##### RECORD SET #####

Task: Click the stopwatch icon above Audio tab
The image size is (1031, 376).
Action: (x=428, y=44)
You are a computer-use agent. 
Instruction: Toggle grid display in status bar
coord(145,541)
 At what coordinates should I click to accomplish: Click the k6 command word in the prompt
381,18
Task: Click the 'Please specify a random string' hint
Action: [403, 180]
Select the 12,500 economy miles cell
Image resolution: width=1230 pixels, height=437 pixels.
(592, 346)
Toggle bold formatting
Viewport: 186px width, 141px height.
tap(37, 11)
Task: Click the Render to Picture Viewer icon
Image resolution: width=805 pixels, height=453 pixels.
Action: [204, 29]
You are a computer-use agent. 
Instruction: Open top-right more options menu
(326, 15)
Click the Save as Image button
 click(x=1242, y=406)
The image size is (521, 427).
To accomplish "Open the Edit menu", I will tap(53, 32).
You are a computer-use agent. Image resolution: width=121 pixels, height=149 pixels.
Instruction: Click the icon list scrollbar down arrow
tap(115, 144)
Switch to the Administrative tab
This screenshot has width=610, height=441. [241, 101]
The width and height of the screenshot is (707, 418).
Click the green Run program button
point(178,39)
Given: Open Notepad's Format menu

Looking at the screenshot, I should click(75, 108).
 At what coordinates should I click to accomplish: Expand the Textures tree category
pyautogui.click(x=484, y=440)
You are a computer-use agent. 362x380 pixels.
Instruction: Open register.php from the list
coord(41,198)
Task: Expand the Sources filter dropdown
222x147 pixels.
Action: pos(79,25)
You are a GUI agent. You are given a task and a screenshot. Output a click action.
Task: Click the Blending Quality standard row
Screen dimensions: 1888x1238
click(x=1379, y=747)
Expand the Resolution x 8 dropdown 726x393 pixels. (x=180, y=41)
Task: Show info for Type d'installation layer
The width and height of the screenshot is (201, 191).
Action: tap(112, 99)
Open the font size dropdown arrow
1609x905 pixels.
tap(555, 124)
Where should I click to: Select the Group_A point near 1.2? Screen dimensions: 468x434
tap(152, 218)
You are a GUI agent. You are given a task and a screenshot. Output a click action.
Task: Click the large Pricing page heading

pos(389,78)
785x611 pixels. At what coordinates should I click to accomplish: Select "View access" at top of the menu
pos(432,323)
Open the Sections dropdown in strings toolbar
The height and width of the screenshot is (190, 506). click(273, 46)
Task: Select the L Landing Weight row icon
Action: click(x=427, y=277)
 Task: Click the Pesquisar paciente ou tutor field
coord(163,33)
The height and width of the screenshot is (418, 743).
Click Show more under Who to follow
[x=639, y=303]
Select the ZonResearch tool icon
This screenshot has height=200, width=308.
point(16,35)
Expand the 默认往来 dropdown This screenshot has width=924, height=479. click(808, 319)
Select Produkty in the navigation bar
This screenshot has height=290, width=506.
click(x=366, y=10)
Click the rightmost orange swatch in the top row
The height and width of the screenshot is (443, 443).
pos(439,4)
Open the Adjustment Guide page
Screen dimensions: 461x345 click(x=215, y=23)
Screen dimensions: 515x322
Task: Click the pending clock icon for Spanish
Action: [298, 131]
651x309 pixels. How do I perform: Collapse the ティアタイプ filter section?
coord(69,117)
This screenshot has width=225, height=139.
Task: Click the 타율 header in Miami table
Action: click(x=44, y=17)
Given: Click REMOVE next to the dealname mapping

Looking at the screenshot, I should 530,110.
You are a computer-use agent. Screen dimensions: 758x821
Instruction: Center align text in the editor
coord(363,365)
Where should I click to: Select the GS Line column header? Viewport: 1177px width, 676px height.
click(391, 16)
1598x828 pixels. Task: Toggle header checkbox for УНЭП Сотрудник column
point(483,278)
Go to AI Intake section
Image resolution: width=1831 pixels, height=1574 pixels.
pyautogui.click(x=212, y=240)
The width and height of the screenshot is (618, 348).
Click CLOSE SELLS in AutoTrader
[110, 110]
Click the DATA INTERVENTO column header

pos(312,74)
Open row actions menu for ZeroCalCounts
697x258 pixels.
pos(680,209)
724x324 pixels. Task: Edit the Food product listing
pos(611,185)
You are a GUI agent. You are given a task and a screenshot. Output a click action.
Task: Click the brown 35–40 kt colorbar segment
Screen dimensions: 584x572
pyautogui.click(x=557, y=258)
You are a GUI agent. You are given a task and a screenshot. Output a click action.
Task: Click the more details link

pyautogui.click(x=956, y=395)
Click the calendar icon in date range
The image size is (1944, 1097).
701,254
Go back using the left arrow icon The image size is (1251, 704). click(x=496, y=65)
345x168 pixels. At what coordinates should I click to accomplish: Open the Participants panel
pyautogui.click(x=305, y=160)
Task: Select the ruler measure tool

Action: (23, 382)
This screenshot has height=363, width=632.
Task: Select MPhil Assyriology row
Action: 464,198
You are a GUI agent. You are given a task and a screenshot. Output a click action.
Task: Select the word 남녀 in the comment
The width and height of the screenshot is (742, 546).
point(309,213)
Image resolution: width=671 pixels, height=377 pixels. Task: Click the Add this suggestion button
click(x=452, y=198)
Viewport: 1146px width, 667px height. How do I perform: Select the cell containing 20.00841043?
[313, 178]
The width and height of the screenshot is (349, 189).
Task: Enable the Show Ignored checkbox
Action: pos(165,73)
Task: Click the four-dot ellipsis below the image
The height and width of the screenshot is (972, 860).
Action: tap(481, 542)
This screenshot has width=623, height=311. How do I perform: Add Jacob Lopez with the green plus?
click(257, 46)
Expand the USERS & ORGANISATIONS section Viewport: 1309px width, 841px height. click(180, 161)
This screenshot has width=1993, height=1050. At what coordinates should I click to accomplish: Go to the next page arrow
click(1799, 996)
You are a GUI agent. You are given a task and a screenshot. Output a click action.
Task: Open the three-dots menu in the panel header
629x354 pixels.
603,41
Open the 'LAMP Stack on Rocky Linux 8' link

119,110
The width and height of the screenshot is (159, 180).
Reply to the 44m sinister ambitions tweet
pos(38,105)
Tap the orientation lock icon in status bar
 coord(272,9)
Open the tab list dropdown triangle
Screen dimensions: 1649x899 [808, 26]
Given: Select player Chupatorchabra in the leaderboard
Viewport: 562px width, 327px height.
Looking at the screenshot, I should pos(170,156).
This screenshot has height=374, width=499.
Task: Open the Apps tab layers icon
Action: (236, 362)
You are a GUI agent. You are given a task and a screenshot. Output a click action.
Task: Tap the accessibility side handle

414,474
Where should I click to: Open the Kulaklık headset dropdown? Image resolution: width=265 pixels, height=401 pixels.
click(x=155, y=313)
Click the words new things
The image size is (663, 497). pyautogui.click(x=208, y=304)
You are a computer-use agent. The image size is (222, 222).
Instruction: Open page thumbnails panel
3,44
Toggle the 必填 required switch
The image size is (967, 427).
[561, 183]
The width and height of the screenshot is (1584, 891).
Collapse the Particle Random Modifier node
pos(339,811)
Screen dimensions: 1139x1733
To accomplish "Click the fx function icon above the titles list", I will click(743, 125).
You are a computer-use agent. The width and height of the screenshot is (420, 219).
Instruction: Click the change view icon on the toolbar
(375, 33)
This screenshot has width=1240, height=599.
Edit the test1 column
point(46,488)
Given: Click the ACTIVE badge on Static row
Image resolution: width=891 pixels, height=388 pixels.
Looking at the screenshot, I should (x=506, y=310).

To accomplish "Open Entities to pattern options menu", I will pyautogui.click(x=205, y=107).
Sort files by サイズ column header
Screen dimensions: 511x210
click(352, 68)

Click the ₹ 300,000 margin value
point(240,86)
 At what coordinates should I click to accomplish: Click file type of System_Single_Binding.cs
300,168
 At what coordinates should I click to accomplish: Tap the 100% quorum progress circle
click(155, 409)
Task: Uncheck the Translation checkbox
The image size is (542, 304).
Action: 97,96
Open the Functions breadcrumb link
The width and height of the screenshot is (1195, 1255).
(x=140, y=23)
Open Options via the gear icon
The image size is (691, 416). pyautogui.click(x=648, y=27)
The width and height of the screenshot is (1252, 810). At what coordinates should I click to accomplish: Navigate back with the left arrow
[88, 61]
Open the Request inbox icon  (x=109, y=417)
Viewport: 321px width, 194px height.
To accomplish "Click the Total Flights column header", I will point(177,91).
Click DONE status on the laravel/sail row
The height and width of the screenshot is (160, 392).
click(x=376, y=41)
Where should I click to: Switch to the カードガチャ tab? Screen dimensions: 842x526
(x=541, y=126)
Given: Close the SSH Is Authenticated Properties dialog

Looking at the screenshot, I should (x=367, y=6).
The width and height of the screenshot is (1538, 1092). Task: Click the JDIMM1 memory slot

#####

WHAT IS REQUIRED.
Copy out the entries word for word, everything from the line containing "Image resolution: width=671" down to the line containing "Action: tap(481, 542)", including both of those lines.

WRITTEN RESPONSE.
Image resolution: width=671 pixels, height=377 pixels. Task: Click the Add this suggestion button
click(x=452, y=198)
Viewport: 1146px width, 667px height. How do I perform: Select the cell containing 20.00841043?
[313, 178]
The width and height of the screenshot is (349, 189).
Task: Enable the Show Ignored checkbox
Action: pos(165,73)
Task: Click the four-dot ellipsis below the image
The height and width of the screenshot is (972, 860).
Action: tap(481, 542)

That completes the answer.